I modified my motor to be able to climb a hill of ca. 25% grade of ca.200m length, which I encounter at the end of virtually each and every of my rides, and which destroys most of the joy I have with my bike.
Motor and controller of my bike (Daytona, scooterbrasil.com.br) are from Nine Continent. The motor is a JZ48V800W12051000003 (48V, 800W, 120°, 51 poles, I guess). The three coils form a star and each coil is wound with nine parallel wires (AWG22).
Having seen various modifications on youtube and in forums like this one, I opened the motor and divided the three coils into nine coils with three parallel wires. The eighteen ends of the nine coils are lead through the axis (AWG17) where six double selector switches allow me to connect either a star with three parallel coils per branch (original) or a star with three coils in series per branch (high torque/low speed).
Parallel wiring / wiring in series
View attachment 6
Motor before modification. At 12hrs the three phases, at 2hrs the star point.
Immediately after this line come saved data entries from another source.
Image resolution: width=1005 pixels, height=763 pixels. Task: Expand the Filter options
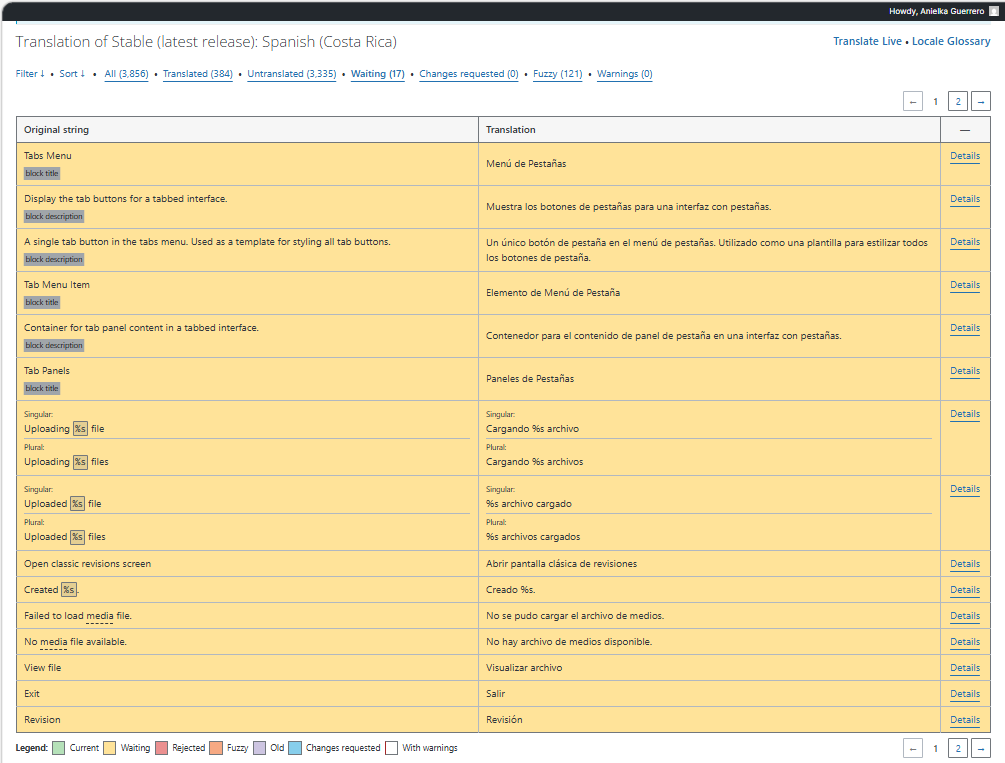click(30, 74)
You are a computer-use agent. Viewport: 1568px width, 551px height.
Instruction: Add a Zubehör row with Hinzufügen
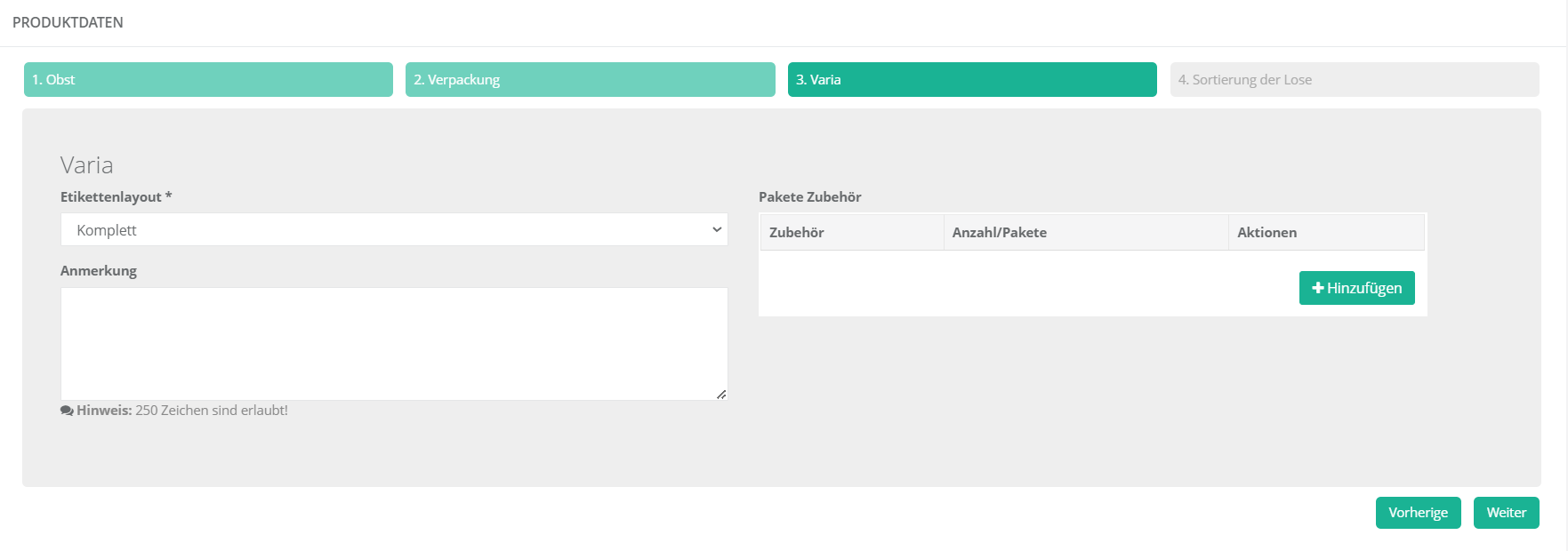tap(1357, 288)
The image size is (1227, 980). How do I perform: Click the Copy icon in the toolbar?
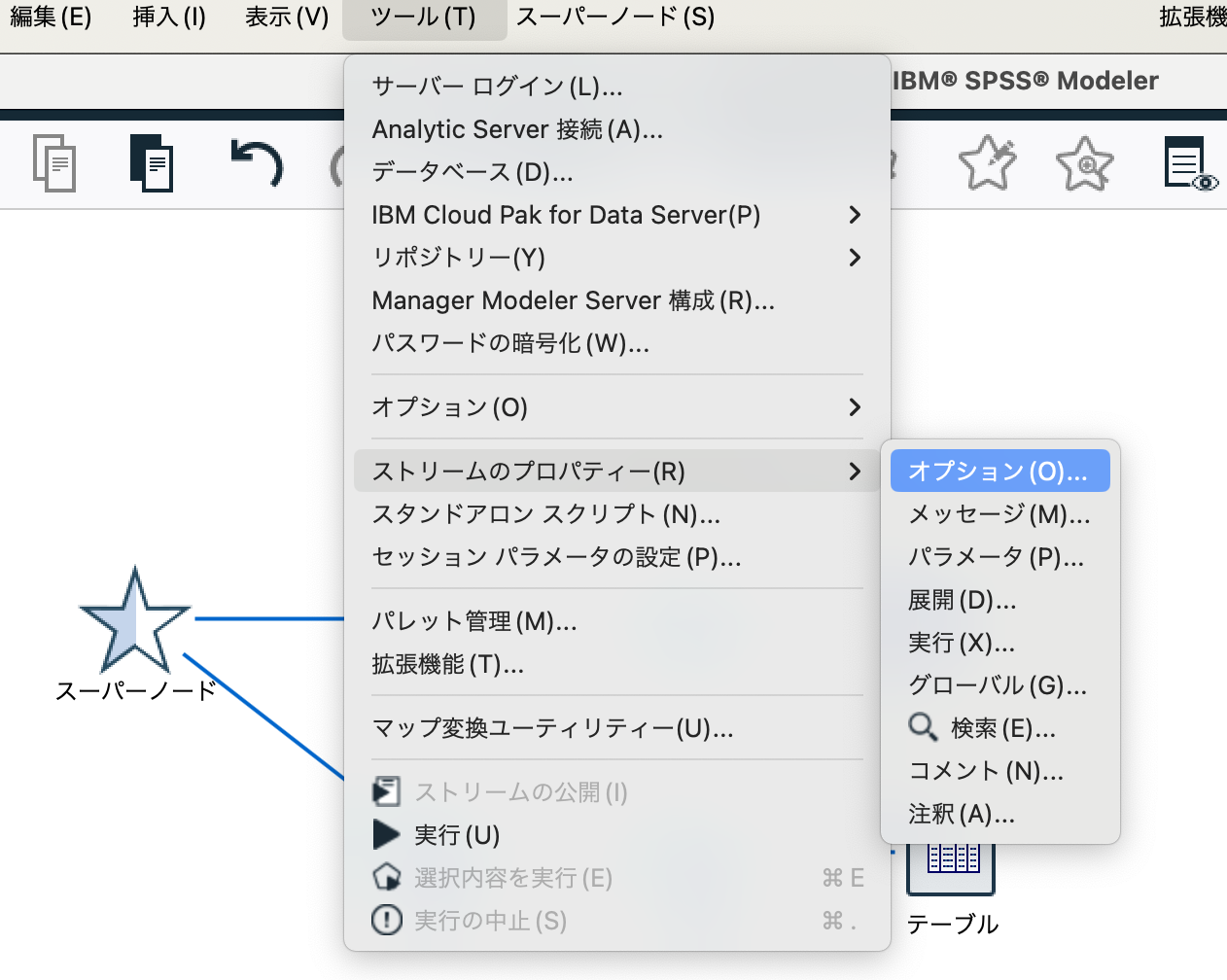53,163
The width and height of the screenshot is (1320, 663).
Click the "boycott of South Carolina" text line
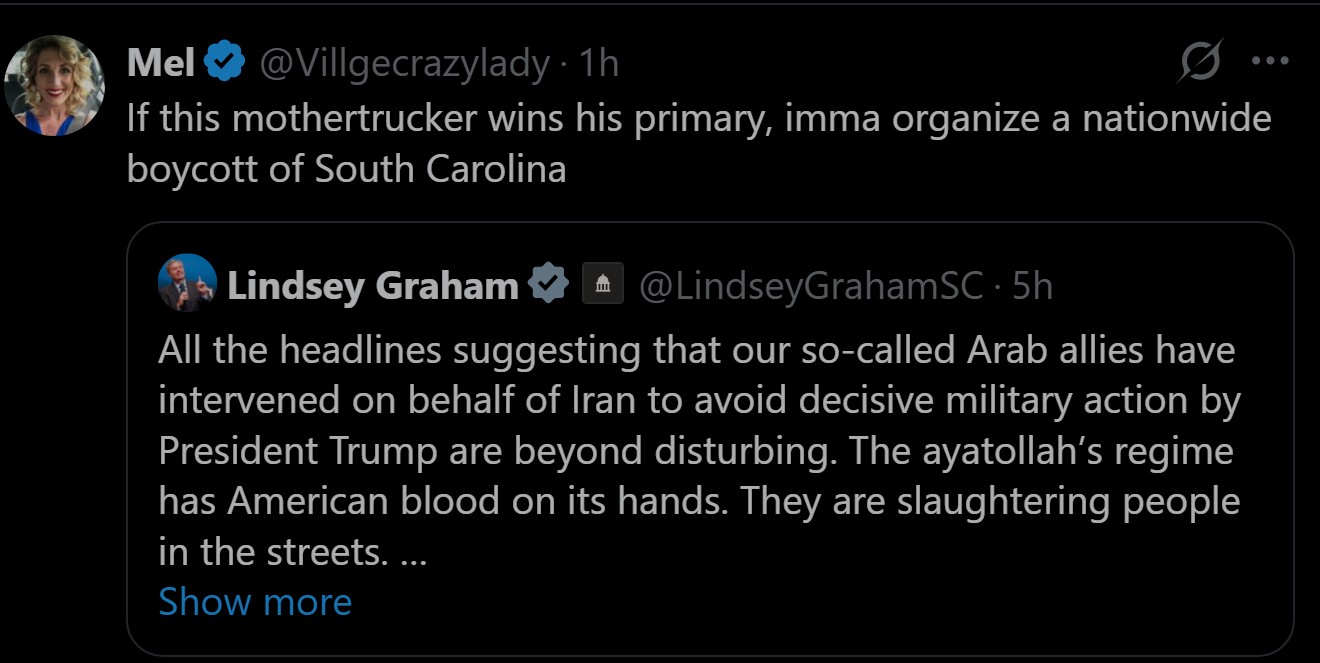pos(346,169)
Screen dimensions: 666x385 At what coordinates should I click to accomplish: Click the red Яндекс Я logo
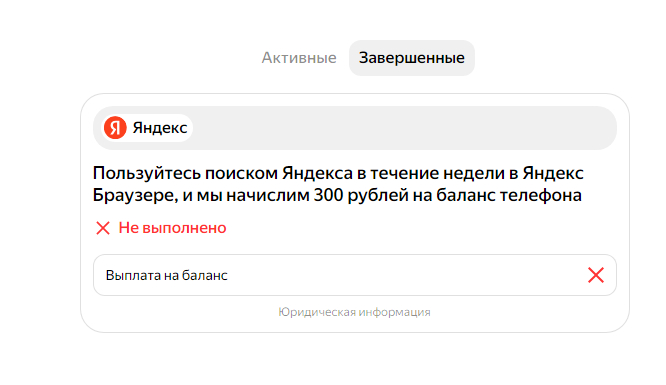pyautogui.click(x=115, y=127)
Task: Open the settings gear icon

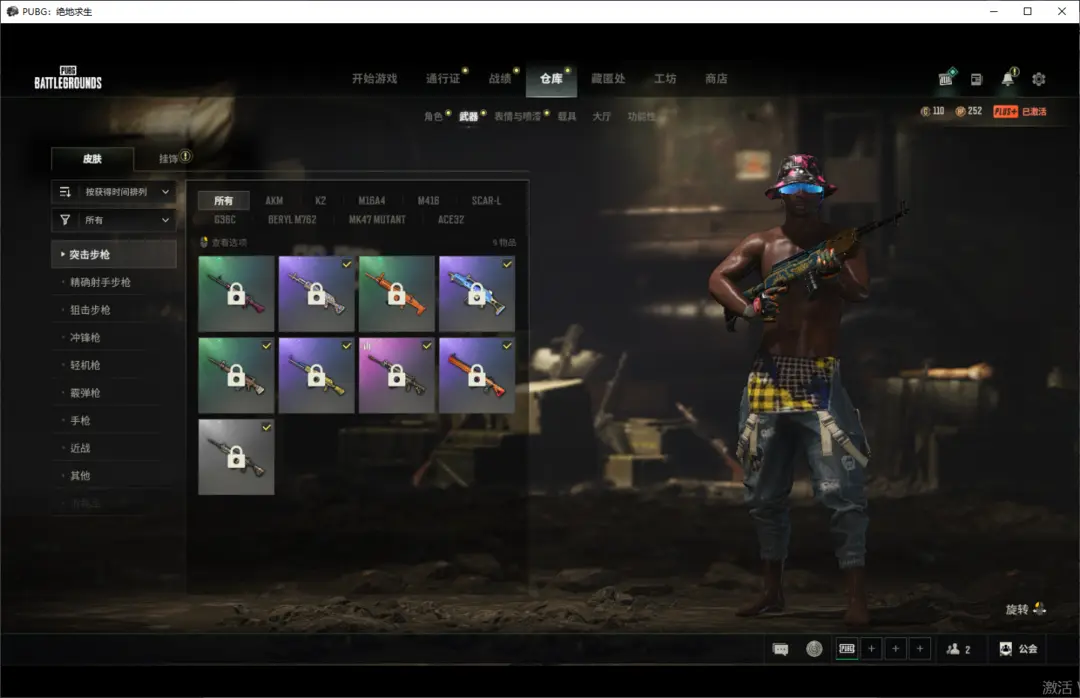Action: point(1038,79)
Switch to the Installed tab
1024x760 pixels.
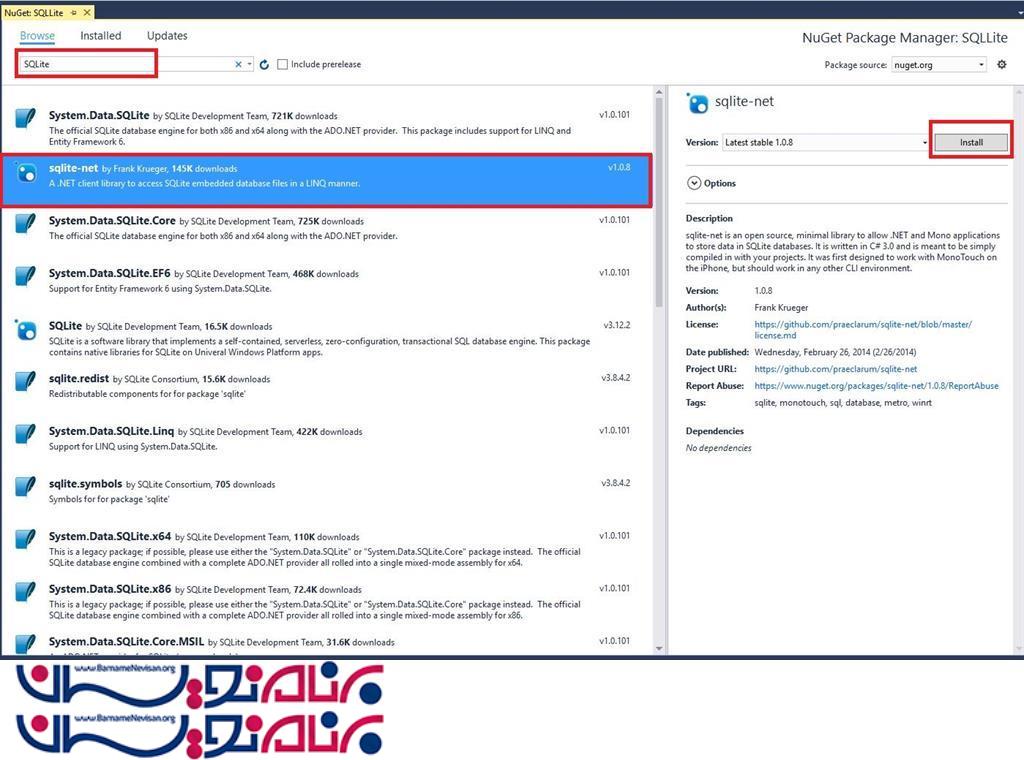(101, 36)
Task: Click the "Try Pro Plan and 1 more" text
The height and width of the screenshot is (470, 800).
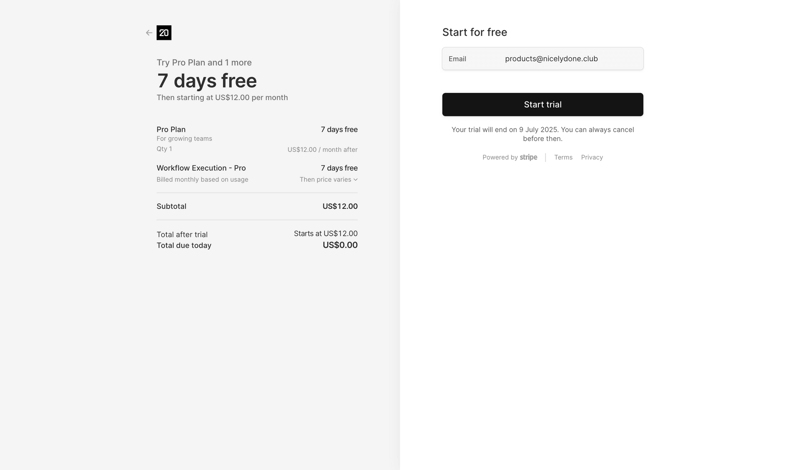Action: coord(204,62)
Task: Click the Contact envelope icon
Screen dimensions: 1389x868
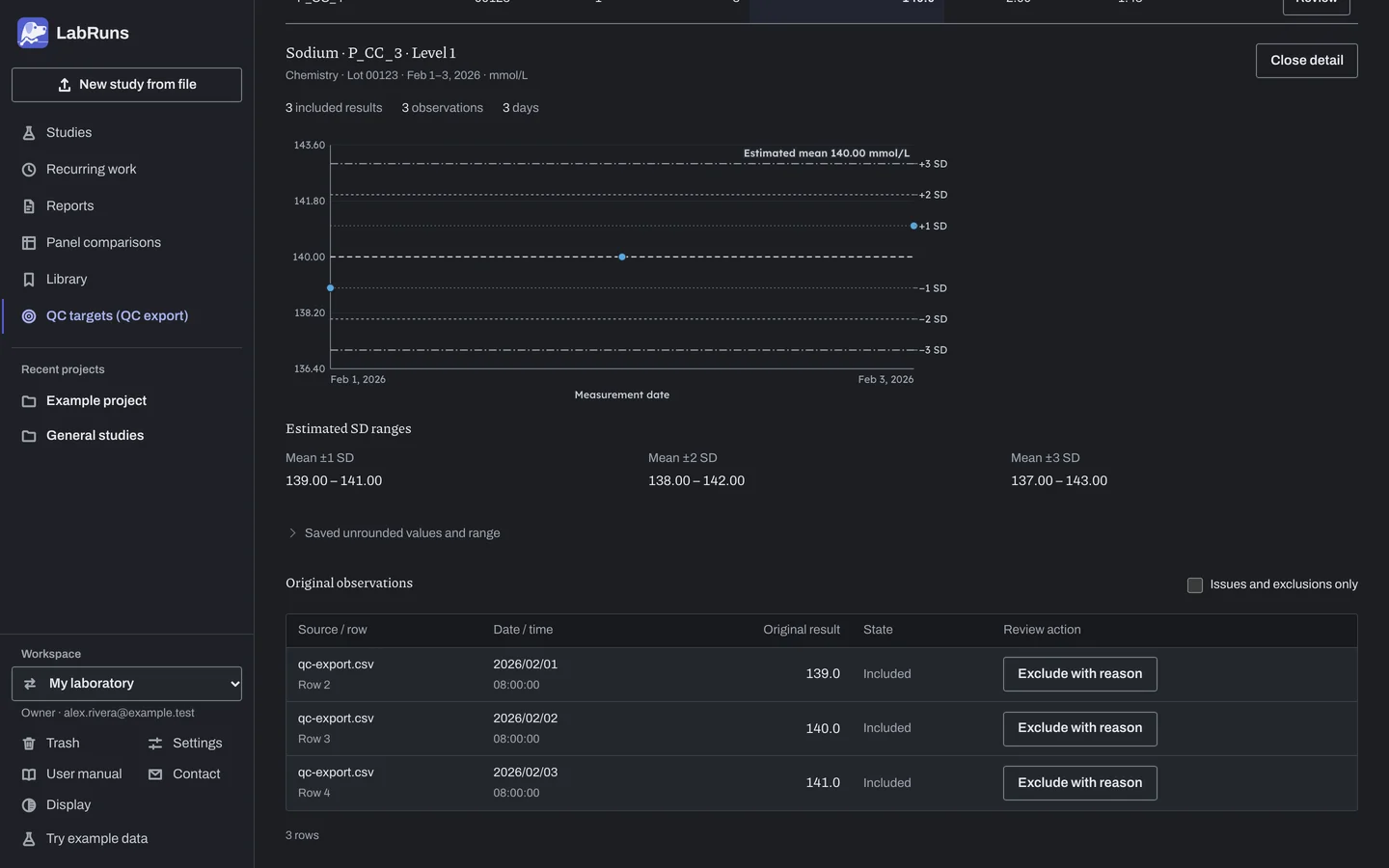Action: pyautogui.click(x=155, y=774)
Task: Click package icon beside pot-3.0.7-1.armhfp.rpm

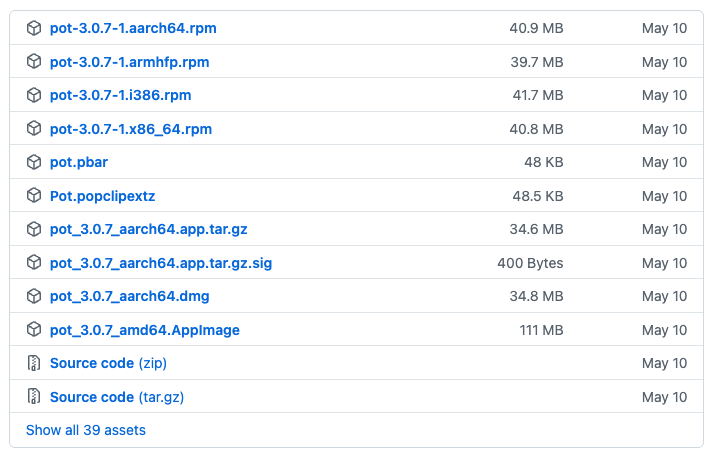Action: 34,62
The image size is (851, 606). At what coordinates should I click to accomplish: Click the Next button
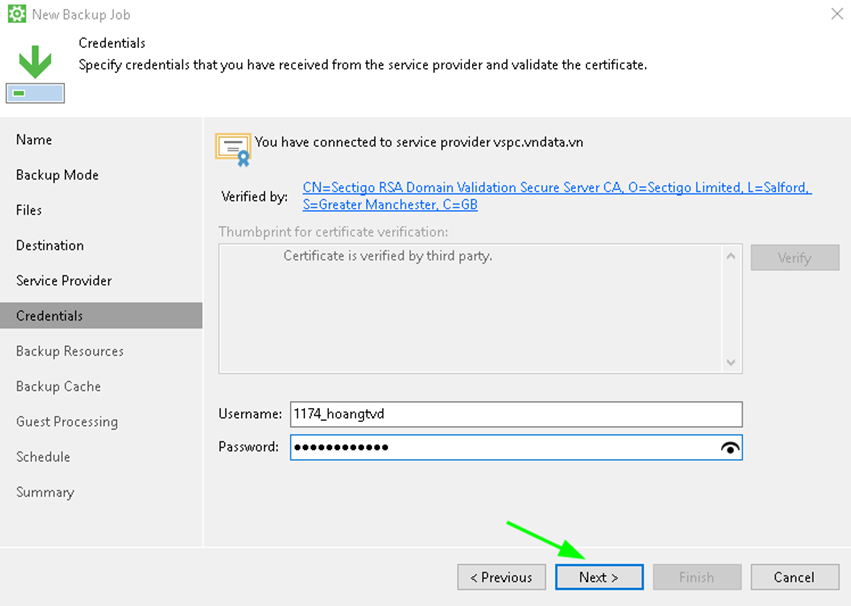pyautogui.click(x=598, y=577)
18x AWG17 plus 5x hookup wire for the hall sensors.
Motor after modification.
Wires lead outside marked with color codes.
The switches (normally used for 110V/220V switching) 10A/120V 5A/250V. Hopefully 15A/48V. Max. 20mΩ. Measured 7...8mΩ.
Wiring done.
Thank God, everything worked out fine.
Using the parallel mode the bike apparently behaves like before, although there now are additional copper losses as well as losses in the switches which each are around 2% of the battery power (4x 12V 10Ah lead-gel) in the case of high load, and below 1% in typical operation. Using the series mode, the idle speed, which is reached when the back-EMF reaches the controller voltage, apparently is three times lower.
I used the ebikes.ca simulator to determine that the bike climbs 9% grade at 24km/h. Using the series mode, it now should climb 27% at 8km/h. But it does not. The reason is, that in series mode the nominal voltage of the controller should be tripled (144V) while the controller pumps only a third of Amps through the motor and the losses stay the same. I tripled the motor constant, so with three times higher torque at three times lower speed I will need three times higher voltage at three times lower current.
Modelling the Motor as U = R + jωL + Uemf, in series mode R is nine times higher, L is nine times higher, and Uemf is three times higher. Therefore 48V is not enough when climbing a 27% grade at 8km/h.
The simulator says that climbing a 9% grade at 24km/h in parallel mode happens at 45A (controller limits battery current to 22A). Therefore a 27% grade at 8km/h in series mode needs 15A. My calculations (using R = 0.1Ω, L = 0.2mH in parallel mode, R = 0.9Ω, L = 1.8mH in series mode) say that a minimum of 62,2V is required for the controller to be able to feed 15A at this operating point. Thus, having 60V, using a fifth battery (which I have), I should be able to climb the 27% grade at less than 8km/h but more than 5km/h, which would solve my problem.
But how will the controller behave with 60V instead of 48V batteries? Here's a picture of my controller:
View attachment 1
A Nine Continent "Intelligent Infineon E-Bike-Controller". Voltage is 48V. Max. battery current is 22A.
Which modifications are necessary to use the Controller with 60V batteries?
Current should be no problem, in series mode it is three times lower in all cases, including the worst case.
I will have to check the MOSFETs' voltage ratings.
What else do I have to consider, when using 60V? Thanks in advance for helpful comments!